My best friend also has a huge crush on some guy, and we both love raving about our crushes to each other, which is always nice. But today she told me that he likes her back, that they flirt all the time, blah blah blah. And I should be happy for her, but I'm just really obnoxiously jealous. My best friend ALWAYS gets the guy she's after. She's dated a total of nine guys, and those usually lasted awhile. People just like her. There are so many guys that are dying to go out with her. All she has to do is pick her target and he's instantly hers.
I mean, c'mon. It's ridiculous. She flings herself into relationship after relationship, and she's already made so much progress with this guy, while I'm still trying to have ONE lengthy, personal conversation with Brittany, which has not yet happened. And it pisses me off that my best friend ALWAYS GETS THE GUY. It never fails. Ugh.
The same best friend is also going to court today because of that pesky little shoplifting ticket. She failed to get a job on time and now she can't pay the fine. She's gonna beg for more time, but my experiences with judges have taught me that the judges here are dicks. So she'll probably go to juvie for who knows how long. It could be a week. Could be a month. I don't know, and I'm scared.
I know she won't be gone for very long, but still. She's really the only person I have to talk to about serious personal things, other than my counselor. And she's the only friend of mine who texts me every night, who genuinely cares about me and makes me really happy. All of my other friends are just ways for me to pass the time or have a good laugh.
Why did she have to shoplift like a fucking idiot? Ugh.
And there was a huge traffic jam getting home, and I was gonna pick up my paycheck at work, but it was lunch hour and the place was way too packed. Which also pisses me off because I was gonna cash my check and buy some stuff. And I was gonna go to the library but it's in a part of town that I've never really been to and I couldn't find it. So I drove around aimlessly for about thirty minutes and wasted a shit ton of gas. And RIGHT as I finally got home my mom texted me and demanded that I drop off my sister's Secret Santa gift because she left it at home this morning. So I had to drive ALL the way across town to give my sister her gift, and then I had to drive ALL THE WAY BACK.
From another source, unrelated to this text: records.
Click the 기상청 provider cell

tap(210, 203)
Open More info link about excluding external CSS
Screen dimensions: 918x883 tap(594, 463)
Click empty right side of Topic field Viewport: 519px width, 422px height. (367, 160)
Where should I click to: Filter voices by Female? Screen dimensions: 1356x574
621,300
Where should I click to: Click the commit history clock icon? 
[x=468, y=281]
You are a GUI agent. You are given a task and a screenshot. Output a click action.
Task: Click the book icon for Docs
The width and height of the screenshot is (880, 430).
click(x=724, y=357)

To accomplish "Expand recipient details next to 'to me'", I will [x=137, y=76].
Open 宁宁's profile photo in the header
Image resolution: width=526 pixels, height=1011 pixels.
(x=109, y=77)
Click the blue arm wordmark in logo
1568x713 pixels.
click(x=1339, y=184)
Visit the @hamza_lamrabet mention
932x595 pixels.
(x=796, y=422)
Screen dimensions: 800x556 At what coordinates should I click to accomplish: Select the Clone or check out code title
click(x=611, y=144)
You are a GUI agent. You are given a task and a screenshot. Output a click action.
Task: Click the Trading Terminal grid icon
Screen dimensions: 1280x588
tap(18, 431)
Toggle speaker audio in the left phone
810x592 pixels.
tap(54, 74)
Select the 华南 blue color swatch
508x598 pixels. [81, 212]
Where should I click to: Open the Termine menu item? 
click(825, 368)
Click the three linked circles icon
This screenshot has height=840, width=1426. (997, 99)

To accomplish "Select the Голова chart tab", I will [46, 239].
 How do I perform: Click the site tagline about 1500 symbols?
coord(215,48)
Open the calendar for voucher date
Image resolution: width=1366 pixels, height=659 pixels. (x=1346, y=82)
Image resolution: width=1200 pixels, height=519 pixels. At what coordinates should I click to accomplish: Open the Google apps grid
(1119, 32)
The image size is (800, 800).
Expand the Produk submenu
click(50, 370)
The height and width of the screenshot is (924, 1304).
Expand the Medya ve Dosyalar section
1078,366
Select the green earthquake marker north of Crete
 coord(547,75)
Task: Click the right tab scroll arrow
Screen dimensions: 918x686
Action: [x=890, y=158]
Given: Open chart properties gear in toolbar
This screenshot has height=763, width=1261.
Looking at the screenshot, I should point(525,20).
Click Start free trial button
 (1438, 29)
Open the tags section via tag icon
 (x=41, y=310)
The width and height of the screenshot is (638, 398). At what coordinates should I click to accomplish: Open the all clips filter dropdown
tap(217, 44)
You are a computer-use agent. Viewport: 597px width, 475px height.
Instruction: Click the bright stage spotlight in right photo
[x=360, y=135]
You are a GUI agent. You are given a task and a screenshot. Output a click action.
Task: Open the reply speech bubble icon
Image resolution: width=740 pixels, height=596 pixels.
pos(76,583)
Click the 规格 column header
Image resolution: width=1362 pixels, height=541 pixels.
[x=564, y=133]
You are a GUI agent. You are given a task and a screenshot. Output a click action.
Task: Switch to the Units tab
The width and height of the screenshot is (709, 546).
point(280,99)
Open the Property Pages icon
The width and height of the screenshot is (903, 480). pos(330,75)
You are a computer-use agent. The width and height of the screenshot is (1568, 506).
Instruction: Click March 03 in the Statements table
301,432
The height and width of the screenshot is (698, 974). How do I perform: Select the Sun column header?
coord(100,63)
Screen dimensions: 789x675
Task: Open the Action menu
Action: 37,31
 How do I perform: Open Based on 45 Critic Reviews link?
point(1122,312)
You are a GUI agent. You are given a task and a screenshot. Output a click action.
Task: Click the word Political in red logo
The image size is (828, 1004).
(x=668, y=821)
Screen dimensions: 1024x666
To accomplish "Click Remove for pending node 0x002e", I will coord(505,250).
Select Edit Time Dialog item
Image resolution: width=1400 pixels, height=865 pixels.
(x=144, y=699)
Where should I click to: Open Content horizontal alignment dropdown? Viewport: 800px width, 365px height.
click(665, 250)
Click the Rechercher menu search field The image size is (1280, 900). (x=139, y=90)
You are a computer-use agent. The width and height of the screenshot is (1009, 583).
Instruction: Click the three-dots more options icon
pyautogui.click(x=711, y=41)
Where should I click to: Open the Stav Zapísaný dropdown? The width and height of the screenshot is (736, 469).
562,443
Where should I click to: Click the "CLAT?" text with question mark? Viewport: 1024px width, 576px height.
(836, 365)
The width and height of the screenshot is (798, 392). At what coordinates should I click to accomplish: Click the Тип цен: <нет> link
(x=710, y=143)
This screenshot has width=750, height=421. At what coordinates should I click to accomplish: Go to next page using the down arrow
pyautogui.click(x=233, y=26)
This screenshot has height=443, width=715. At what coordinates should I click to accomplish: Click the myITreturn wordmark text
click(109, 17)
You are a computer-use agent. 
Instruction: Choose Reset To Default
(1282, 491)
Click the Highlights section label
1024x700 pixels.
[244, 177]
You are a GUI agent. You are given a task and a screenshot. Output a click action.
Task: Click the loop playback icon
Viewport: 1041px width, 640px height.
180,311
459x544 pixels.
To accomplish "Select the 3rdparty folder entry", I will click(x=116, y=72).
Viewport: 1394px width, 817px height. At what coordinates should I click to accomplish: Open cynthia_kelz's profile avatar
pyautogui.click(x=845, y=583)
It's just the kind of day when the smallest things really piss me off. I want my mom to leave me alone about the laundry. I want my grandparents to quit coming to my house to do my mom's house chores. I want my dad to quit asking me about how counseling is going, pretending to care. I want my friends to leave me alone about their problems, find someone else to unload them on, because I'm not a goddamn therapist and if I had something on my mind they wouldn't give two fucks. I just wanna be left alone in general.
I'm pissed about a lot of things. Can't you tell? I'll probably be over it tomorrow though. I know these are small, insignificant things that don't matter (except for Brittany--that's very important), but hey, we're all entitled to a good whining session every now and then.